Denoting the set of all bounded sequences of real numbers by $\ell^*$, i.e. $$\ell^* = \big\{\{x_n\}_{n=1}^\infty:x_i\in\mathbb{R} \text{ for all }i\in\mathbb{N} \big\},$$ it seems clear that $\ell\subset \ell^*$ and that $a\in\ell^*$. Also, since $\{u_k\}\rightarrow a\in\ell^*$ it cannot also converge to some other $b\in\ell^*$. Thus there is no way it can converge in $\ell$.

Does this make sense? Is this a valid strategy for showing that something does not converge in some metric space?

Any help would be greatly appreciated!

Yes. The completion $\ell^*$ is a Hausdorff space, so the limit is unique.
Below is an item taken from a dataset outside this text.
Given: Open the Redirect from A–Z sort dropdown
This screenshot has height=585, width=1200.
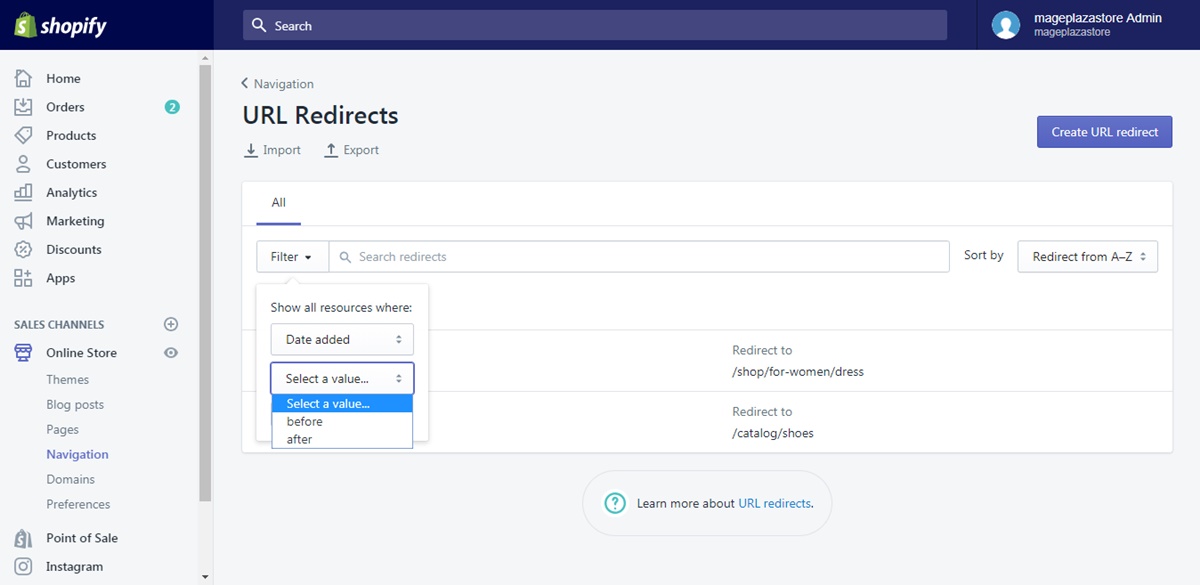Looking at the screenshot, I should [1088, 257].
Since the limit lies in $\ell^*\setminus\ell$, there cannot be any other limit in $\ell$.

Needed to say, what you write as a definition of $\ell^*$ is not the space of bounded sequences, but the space of all sequences. Neither of these two is what you're looking for, because the completion $\ell^*$ contains all sequences $\{x_1,x_2,x_3,\dotsc\}$ such that $x_i\xrightarrow{i\to\infty}0$.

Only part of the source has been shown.